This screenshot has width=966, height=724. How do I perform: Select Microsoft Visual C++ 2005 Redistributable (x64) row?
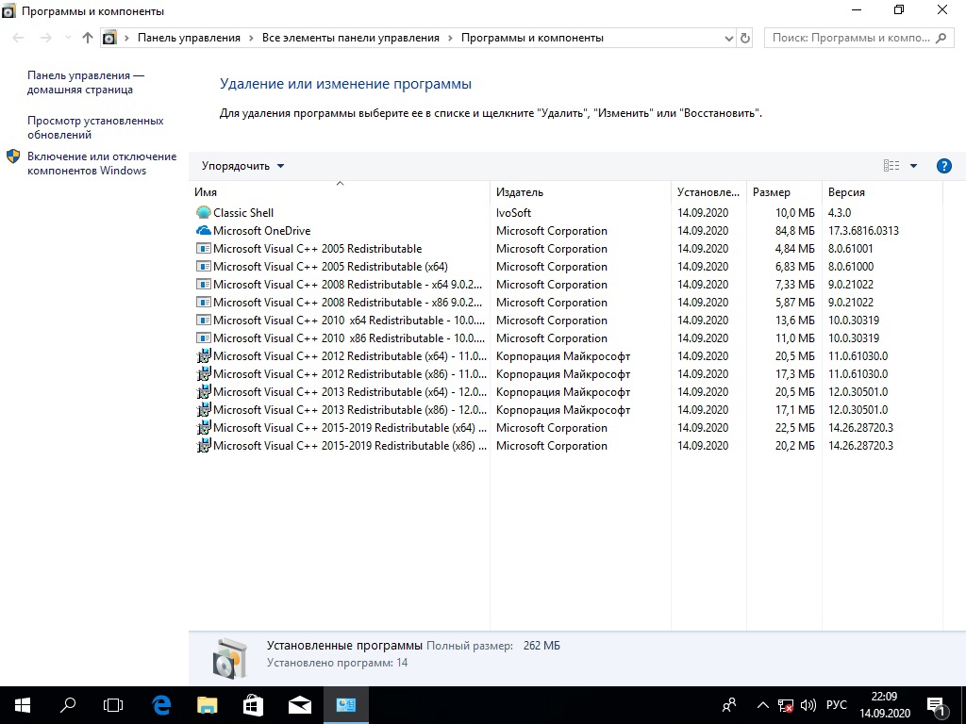pyautogui.click(x=330, y=267)
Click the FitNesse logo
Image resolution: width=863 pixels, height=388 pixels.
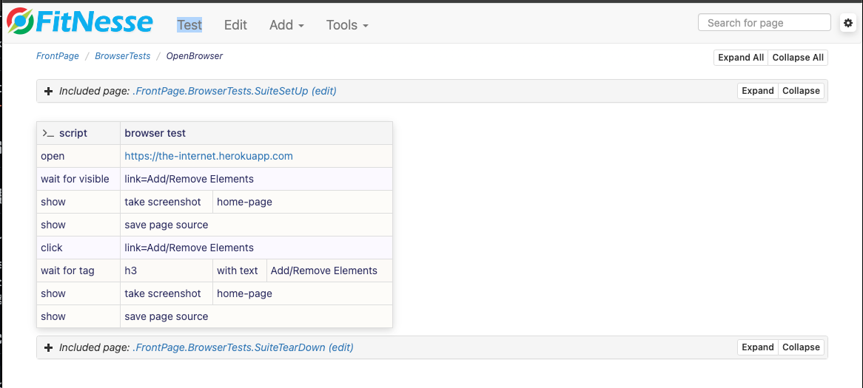click(x=80, y=22)
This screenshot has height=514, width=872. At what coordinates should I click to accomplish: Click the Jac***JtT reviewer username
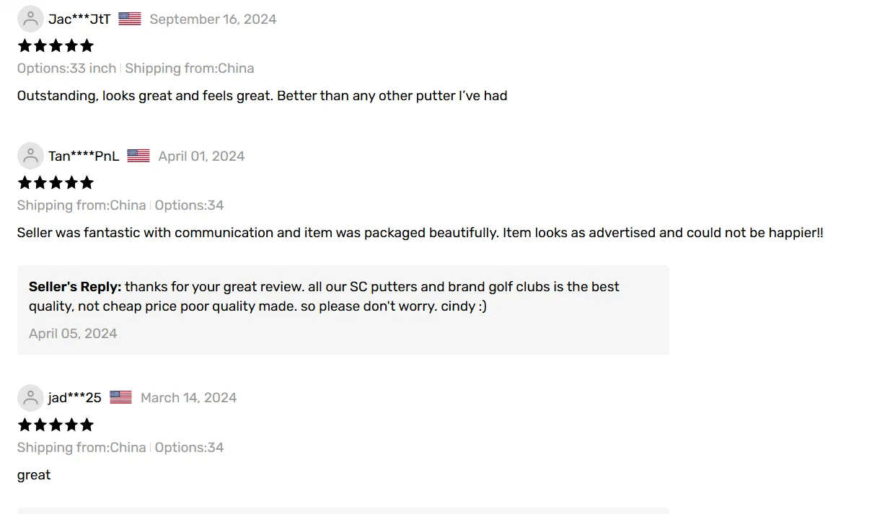pyautogui.click(x=79, y=19)
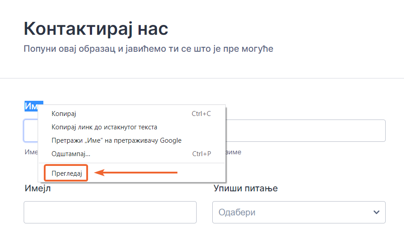Click the helper text below the name field
The width and height of the screenshot is (404, 227).
[31, 152]
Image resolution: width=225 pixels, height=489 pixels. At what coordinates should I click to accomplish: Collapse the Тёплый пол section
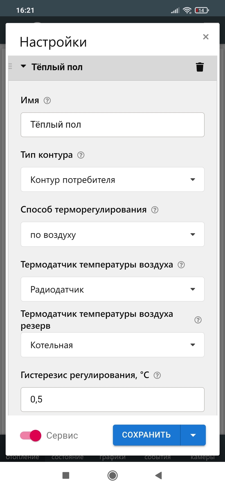pos(23,67)
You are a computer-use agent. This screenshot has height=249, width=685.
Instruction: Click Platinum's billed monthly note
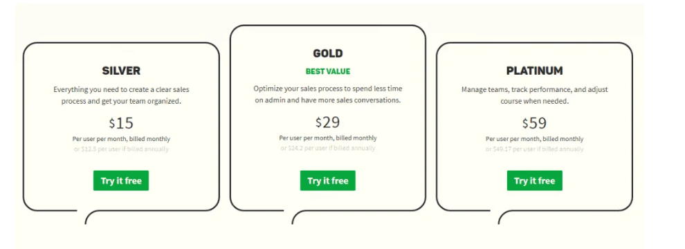pos(534,139)
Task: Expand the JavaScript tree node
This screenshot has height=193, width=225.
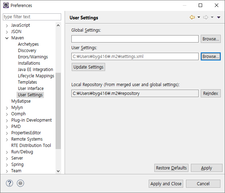Action: pos(7,26)
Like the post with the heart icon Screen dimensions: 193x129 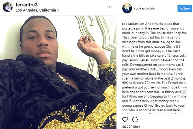tap(125, 120)
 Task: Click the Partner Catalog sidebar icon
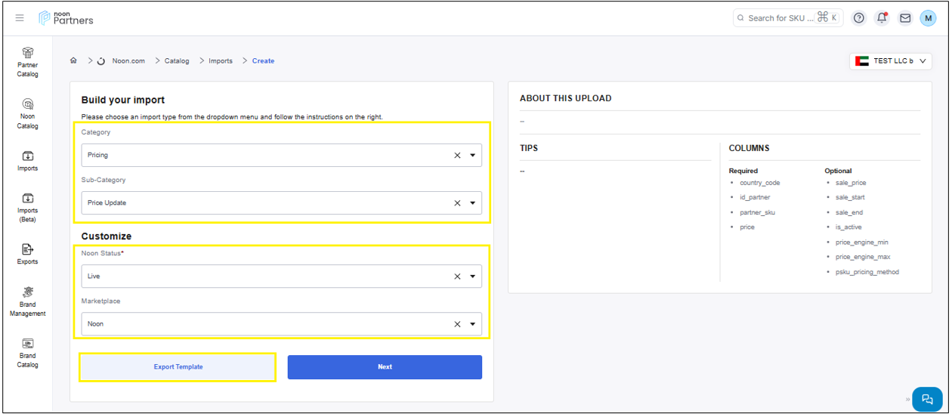[28, 60]
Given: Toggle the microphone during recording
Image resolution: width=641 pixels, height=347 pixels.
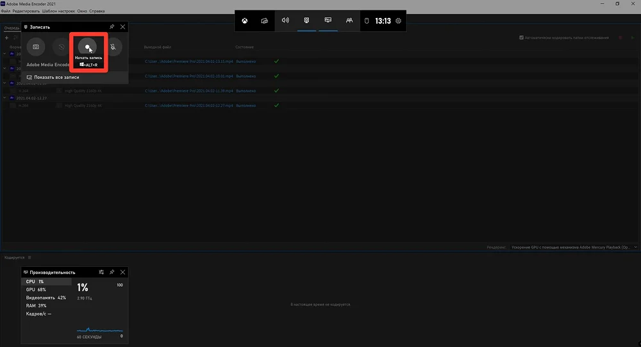Looking at the screenshot, I should point(113,47).
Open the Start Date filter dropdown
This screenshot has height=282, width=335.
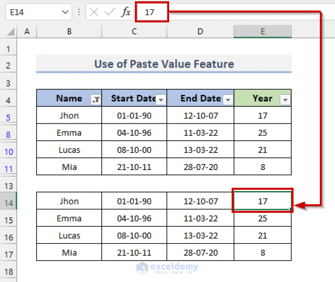pyautogui.click(x=161, y=100)
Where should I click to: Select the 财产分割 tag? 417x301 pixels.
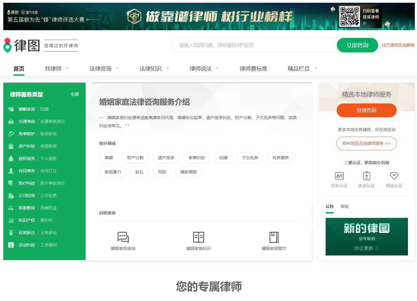coord(135,158)
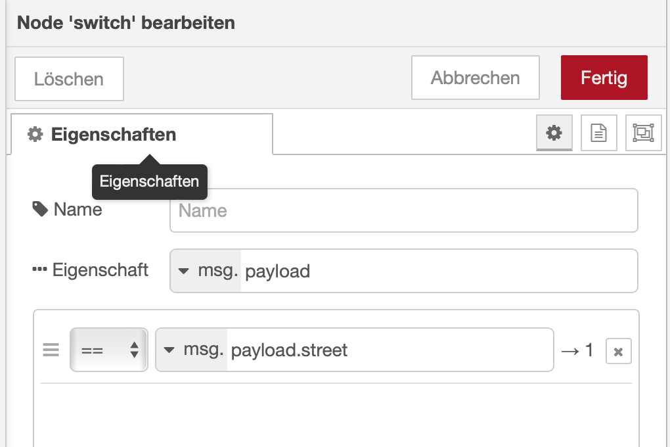Click the three-dots icon beside Eigenschaft

click(x=40, y=270)
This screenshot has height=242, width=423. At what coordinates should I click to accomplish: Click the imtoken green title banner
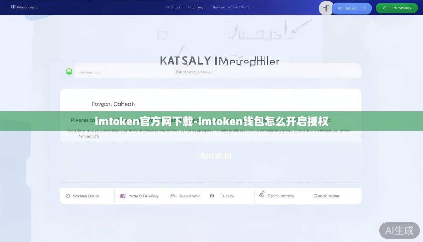(212, 121)
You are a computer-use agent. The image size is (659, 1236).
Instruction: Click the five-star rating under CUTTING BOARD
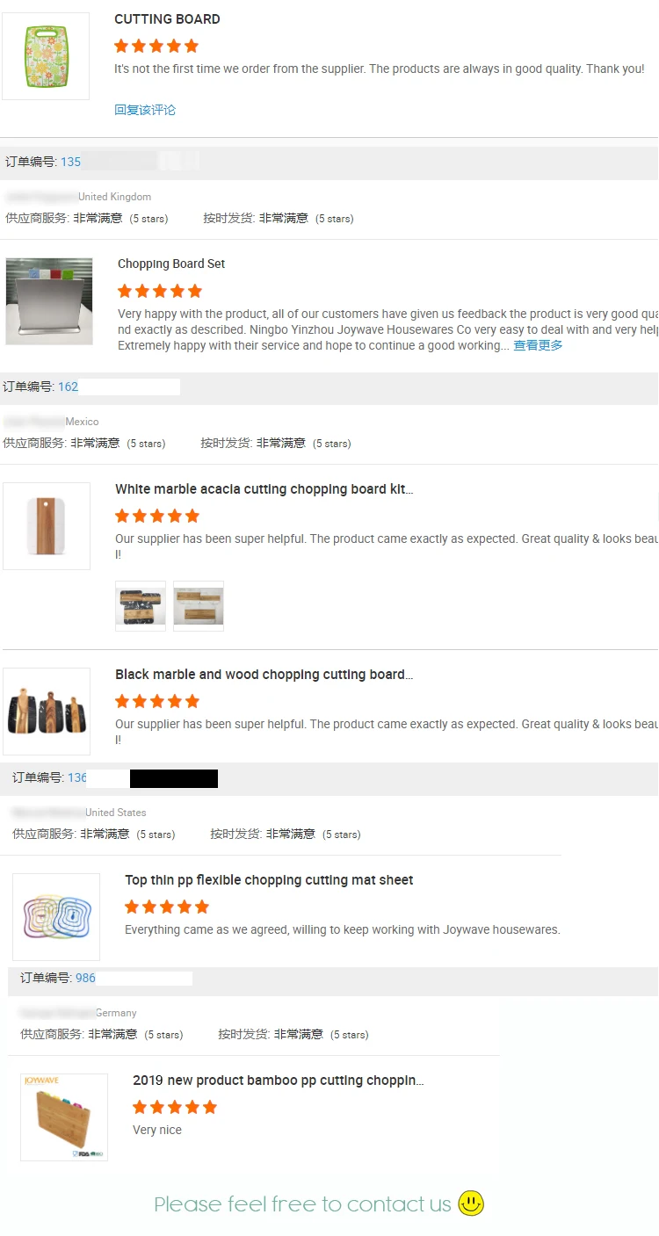[x=156, y=46]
# # # #
• **Work order**:
Retype exactly, and only, the lines from the one containing "This screenshot has height=242, width=423." through the end of the records above. Pictures stay out of the copy.

• **Result of this exercise**:
This screenshot has height=242, width=423. At what coordinates should I click to accomplish: Click the imtoken green title banner
(212, 121)
You are a computer-use agent. The image size is (659, 1236).
Instruction: Click the five-star rating under CUTTING BOARD
[x=156, y=46]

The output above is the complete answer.